- [TEXT UNDER STUDY]:
___

While standing firm that adults aged 50 and older should get screened for colorectal cancer, the U.S. Preventive Services Task Force (USPSTF) is proposing to revise certain screening procedures for adults. This involves placing new emphasis on fecal immunochemical testing (FIT) while reducing the frequency of other screening procedures.
USPSTF, as part of the process of updating its 2008 position statement on colorectal cancer screening in adults, is seeking public input on the draft recommendations, which were released Oct. 6. Comments are due Nov. 2.
Colorectal cancer ranks as the second-highest cause of U.S. cancer deaths. Diagnoses, which commonly take place among adults aged 65 to 74, are expected to total approximately 133,000 in 2015 and result in 50,000 deaths. Retaining its 2008 position, USPSTF is proposing that all adults aged 50 to 75 get screened. For those aged 76 to 85, screening should be left up to the individual patient, based on their health and previous screening history.

___

- [DATASET EXTRACT]:

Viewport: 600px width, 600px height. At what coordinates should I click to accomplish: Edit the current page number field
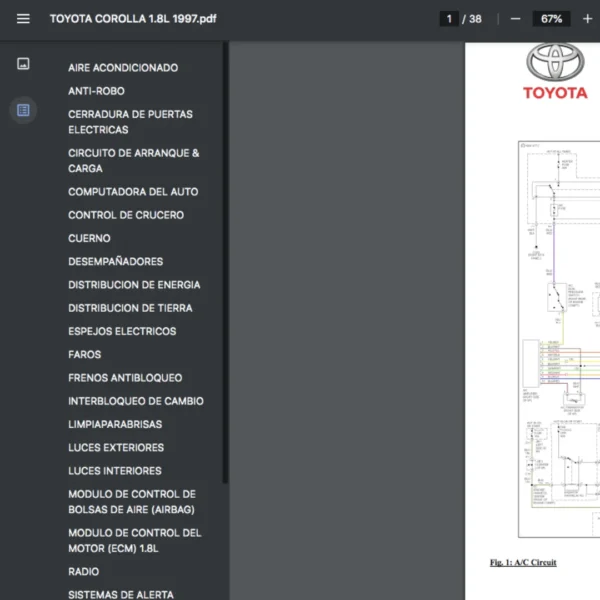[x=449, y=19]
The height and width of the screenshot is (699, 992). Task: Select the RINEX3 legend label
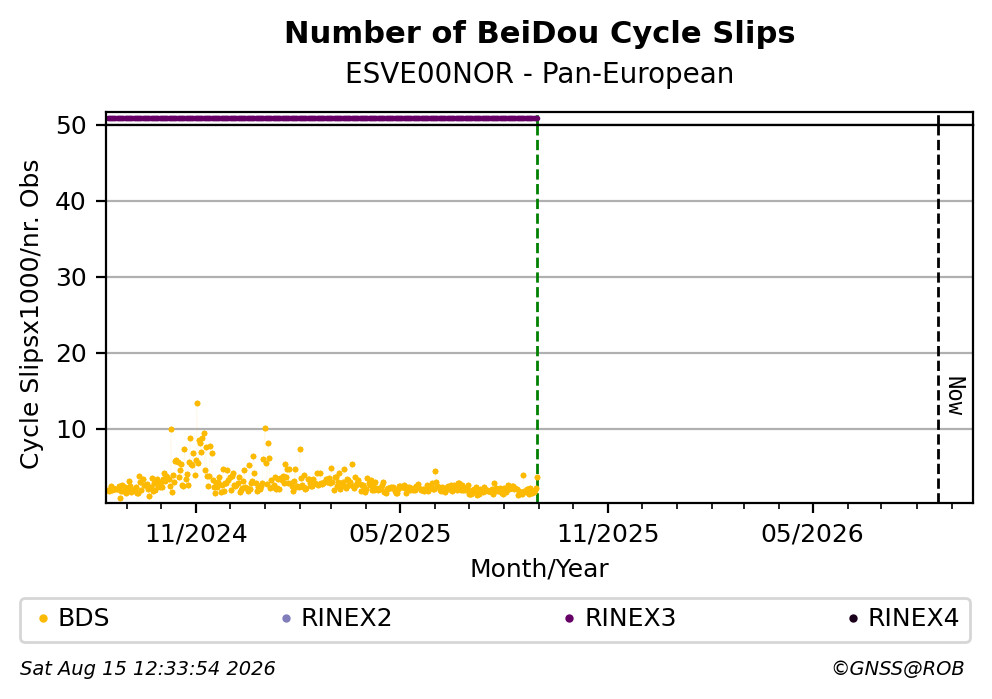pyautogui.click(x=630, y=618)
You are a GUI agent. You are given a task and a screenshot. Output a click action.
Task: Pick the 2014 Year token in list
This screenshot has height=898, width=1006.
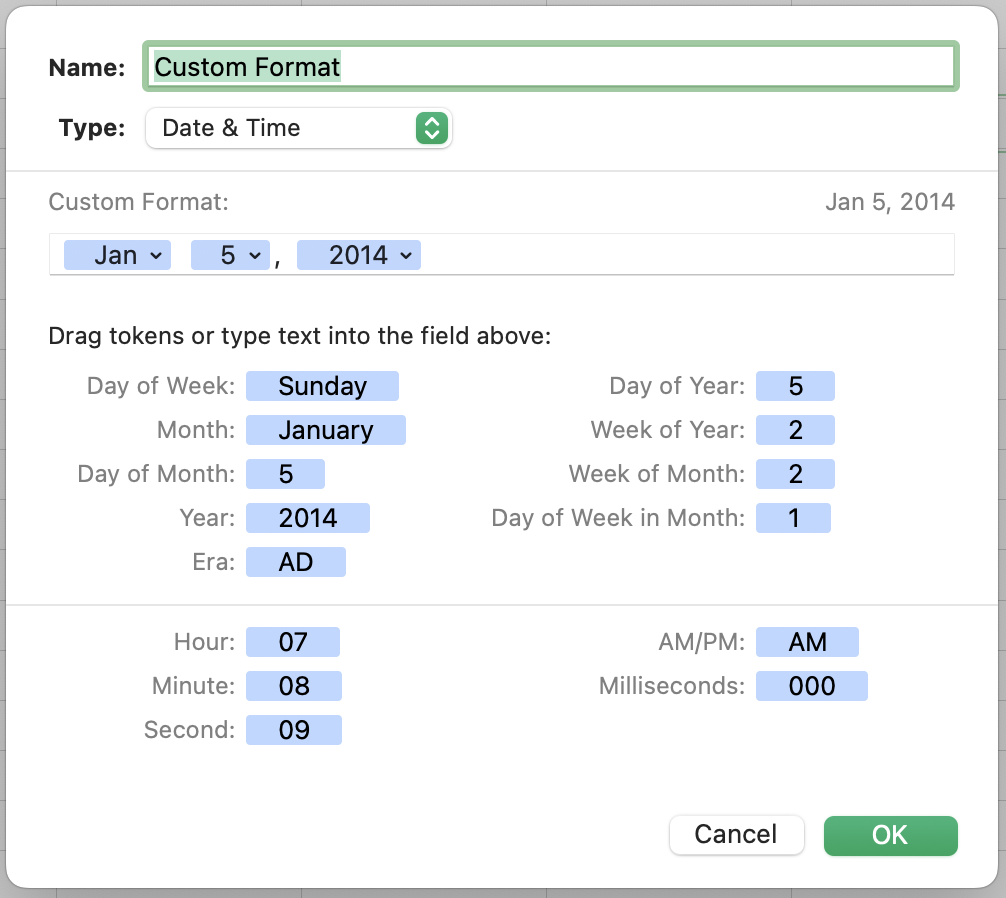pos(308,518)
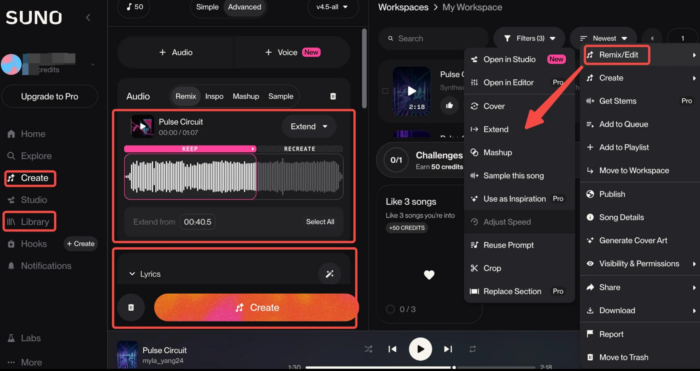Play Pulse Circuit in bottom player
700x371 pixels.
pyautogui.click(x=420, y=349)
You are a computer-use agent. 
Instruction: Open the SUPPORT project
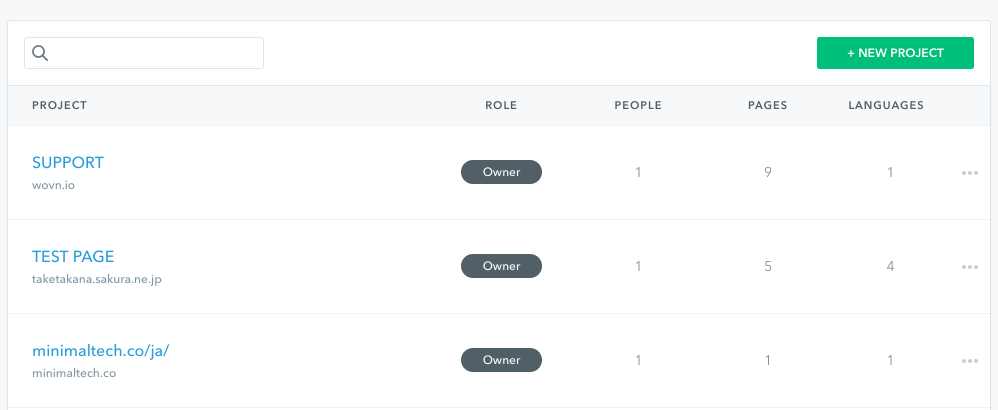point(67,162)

___

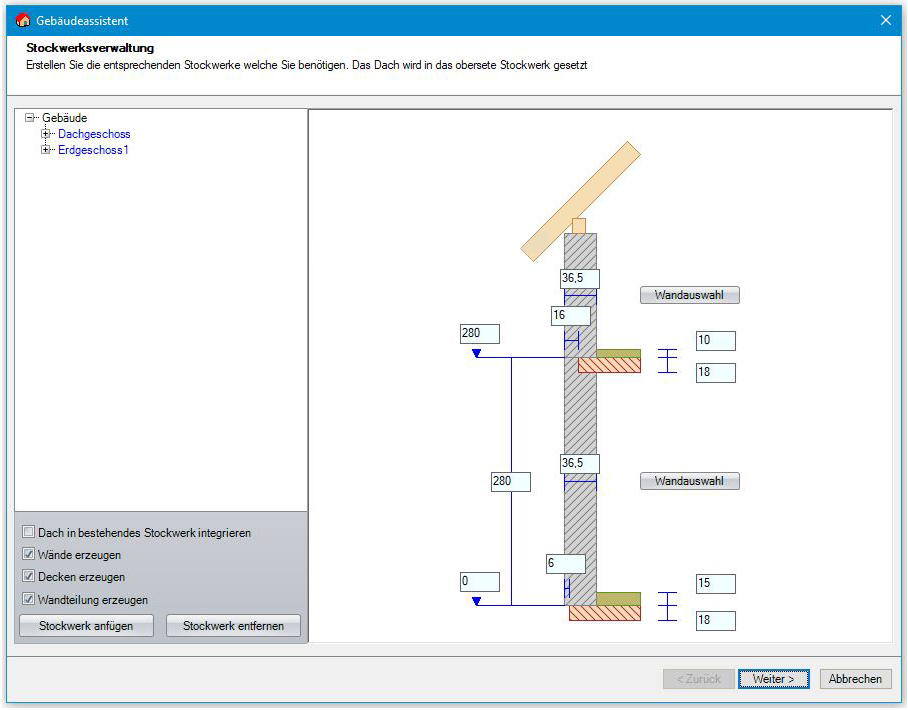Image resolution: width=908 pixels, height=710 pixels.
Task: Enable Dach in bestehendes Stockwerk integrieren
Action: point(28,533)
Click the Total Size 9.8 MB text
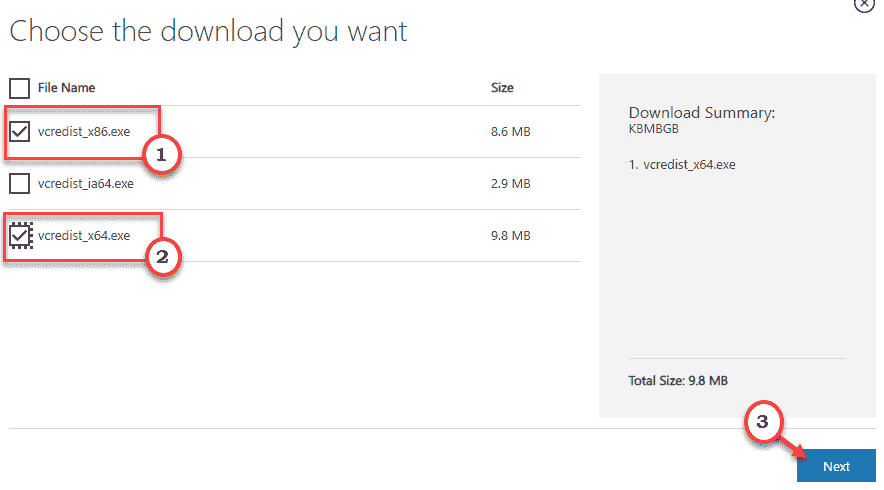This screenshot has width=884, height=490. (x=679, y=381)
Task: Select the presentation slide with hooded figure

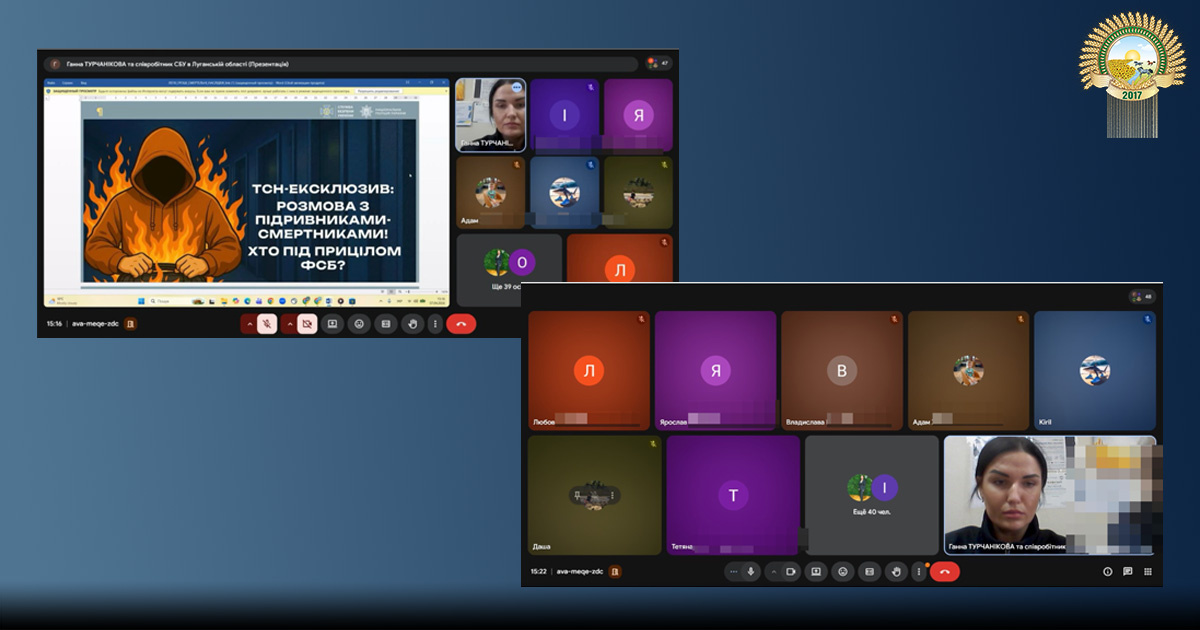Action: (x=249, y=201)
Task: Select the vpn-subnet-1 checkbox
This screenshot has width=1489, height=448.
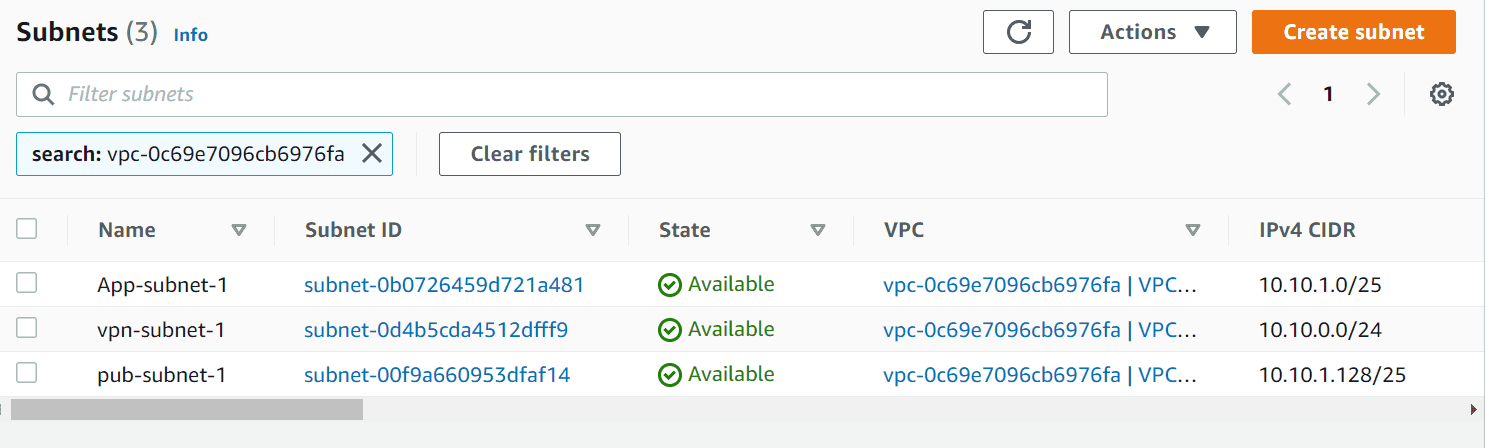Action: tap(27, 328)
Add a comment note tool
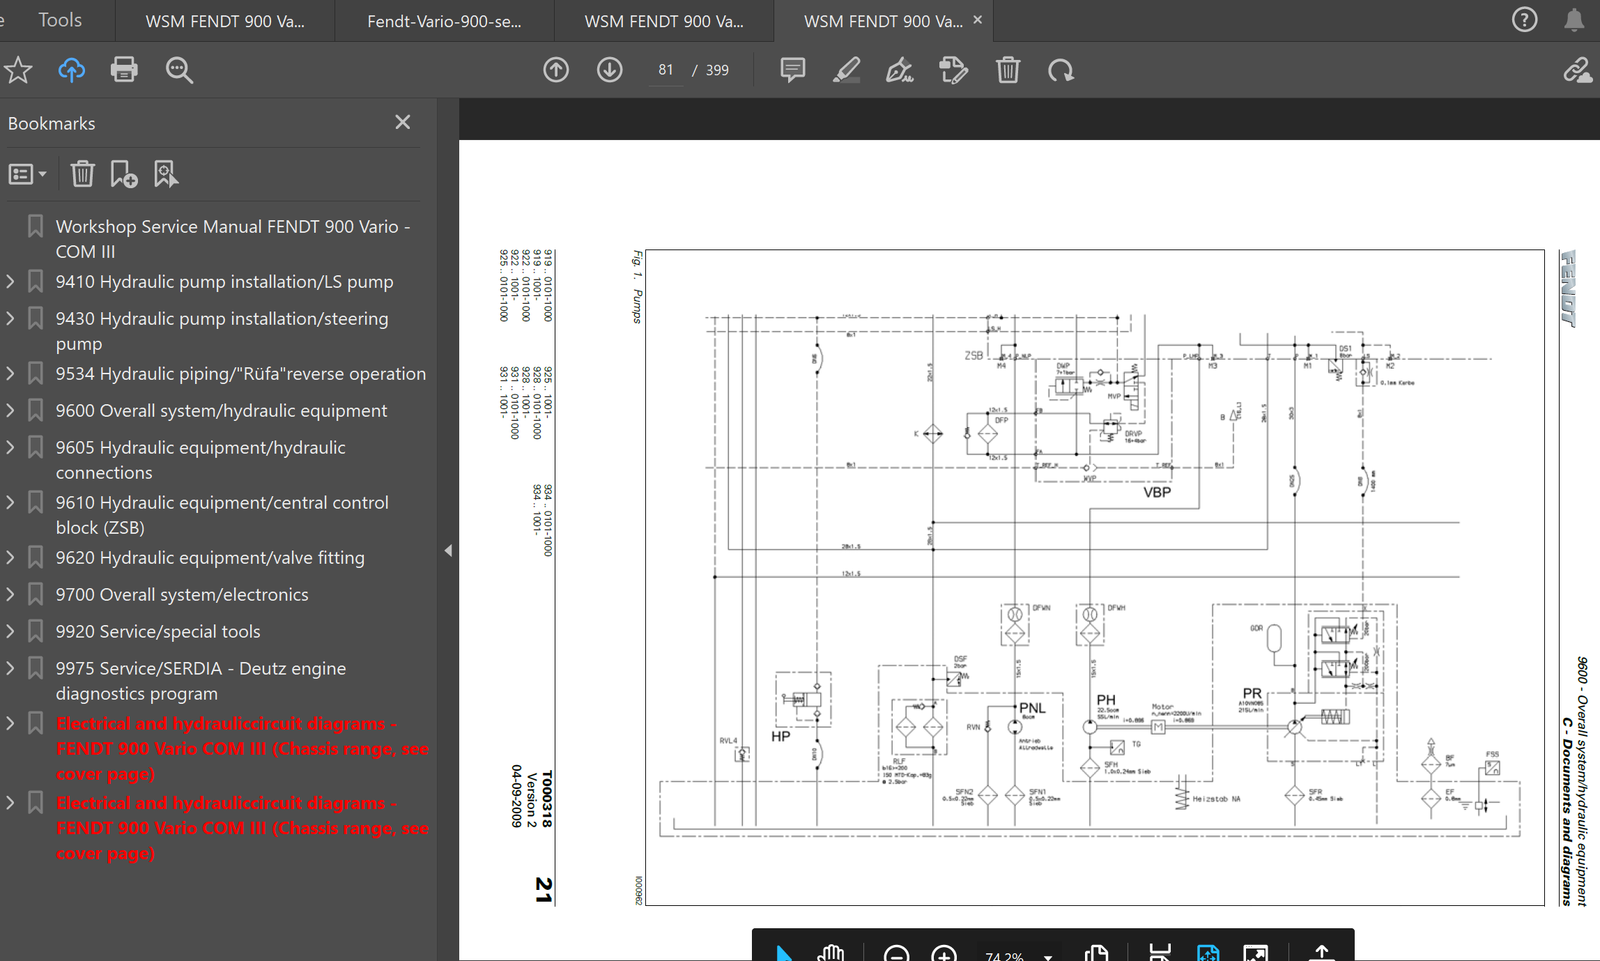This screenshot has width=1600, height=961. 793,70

___

- [QUESTIONS ON THE MATERIAL]:
(a) In the text on colorectal cancer screening, by what date are comments on the draft recommendations due?
(b) Write out the passage of the text on colorectal cancer screening that begins at the words "While standing firm" and stops after the words "due Nov. 2.".
(c) List every age group of adults that the text on colorectal cancer screening names.
The records come from a source unrelated to the text.

- [ANSWERS TO EACH TASK]:
(a) Nov. 2

(b)
While standing firm that adults aged 50 and older should get screened for colorectal cancer, the U.S. Preventive Services Task Force (USPSTF) is proposing to revise certain screening procedures for adults. This involves placing new emphasis on fecal immunochemical testing (FIT) while reducing the frequency of other screening procedures.
USPSTF, as part of the process of updating its 2008 position statement on colorectal cancer screening in adults, is seeking public input on the draft recommendations, which were released Oct. 6. Comments are due Nov. 2.

(c)
- Adults aged 50 and older
- Adults aged 65 to 74
- Adults aged 50 to 75
- Adults aged 76 to 85